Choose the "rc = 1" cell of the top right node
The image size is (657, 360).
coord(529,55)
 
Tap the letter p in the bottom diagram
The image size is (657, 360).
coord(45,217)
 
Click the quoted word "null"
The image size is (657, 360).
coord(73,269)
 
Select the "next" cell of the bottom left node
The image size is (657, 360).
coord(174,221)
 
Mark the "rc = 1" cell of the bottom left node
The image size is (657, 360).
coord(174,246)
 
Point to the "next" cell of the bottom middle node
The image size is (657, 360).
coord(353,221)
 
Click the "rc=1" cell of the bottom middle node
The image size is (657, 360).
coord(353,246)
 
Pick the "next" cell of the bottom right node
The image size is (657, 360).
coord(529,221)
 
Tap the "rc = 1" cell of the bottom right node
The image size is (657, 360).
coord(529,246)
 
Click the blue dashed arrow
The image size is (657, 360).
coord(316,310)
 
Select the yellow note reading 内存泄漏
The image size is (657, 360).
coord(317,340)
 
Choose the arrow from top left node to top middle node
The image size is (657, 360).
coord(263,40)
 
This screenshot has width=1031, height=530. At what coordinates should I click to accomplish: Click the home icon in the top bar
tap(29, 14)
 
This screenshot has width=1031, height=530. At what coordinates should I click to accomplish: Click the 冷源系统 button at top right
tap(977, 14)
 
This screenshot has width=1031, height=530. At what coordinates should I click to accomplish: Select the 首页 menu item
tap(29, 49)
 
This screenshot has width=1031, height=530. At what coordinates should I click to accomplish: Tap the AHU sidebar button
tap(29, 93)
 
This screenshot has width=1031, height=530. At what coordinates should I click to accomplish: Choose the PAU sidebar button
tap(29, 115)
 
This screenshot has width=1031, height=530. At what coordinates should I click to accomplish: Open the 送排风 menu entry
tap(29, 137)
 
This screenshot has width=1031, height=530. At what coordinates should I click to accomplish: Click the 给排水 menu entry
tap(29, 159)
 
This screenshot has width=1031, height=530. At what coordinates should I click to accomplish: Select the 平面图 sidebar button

▶ [Given instruction]:
Render every line from the one containing "首页 menu item" through the last line of the rows, inclusive, as a numbered list, skipping blank lines.

▶ [Reply]:
1. This screenshot has width=1031, height=530. At what coordinates should I click to accomplish: Select the 首页 menu item
2. tap(29, 49)
3. This screenshot has width=1031, height=530. At what coordinates should I click to accomplish: Tap the AHU sidebar button
4. tap(29, 93)
5. This screenshot has width=1031, height=530. At what coordinates should I click to accomplish: Choose the PAU sidebar button
6. tap(29, 115)
7. This screenshot has width=1031, height=530. At what coordinates should I click to accomplish: Open the 送排风 menu entry
8. tap(29, 137)
9. This screenshot has width=1031, height=530. At what coordinates should I click to accomplish: Click the 给排水 menu entry
10. tap(29, 159)
11. This screenshot has width=1031, height=530. At what coordinates should I click to accomplish: Select the 平面图 sidebar button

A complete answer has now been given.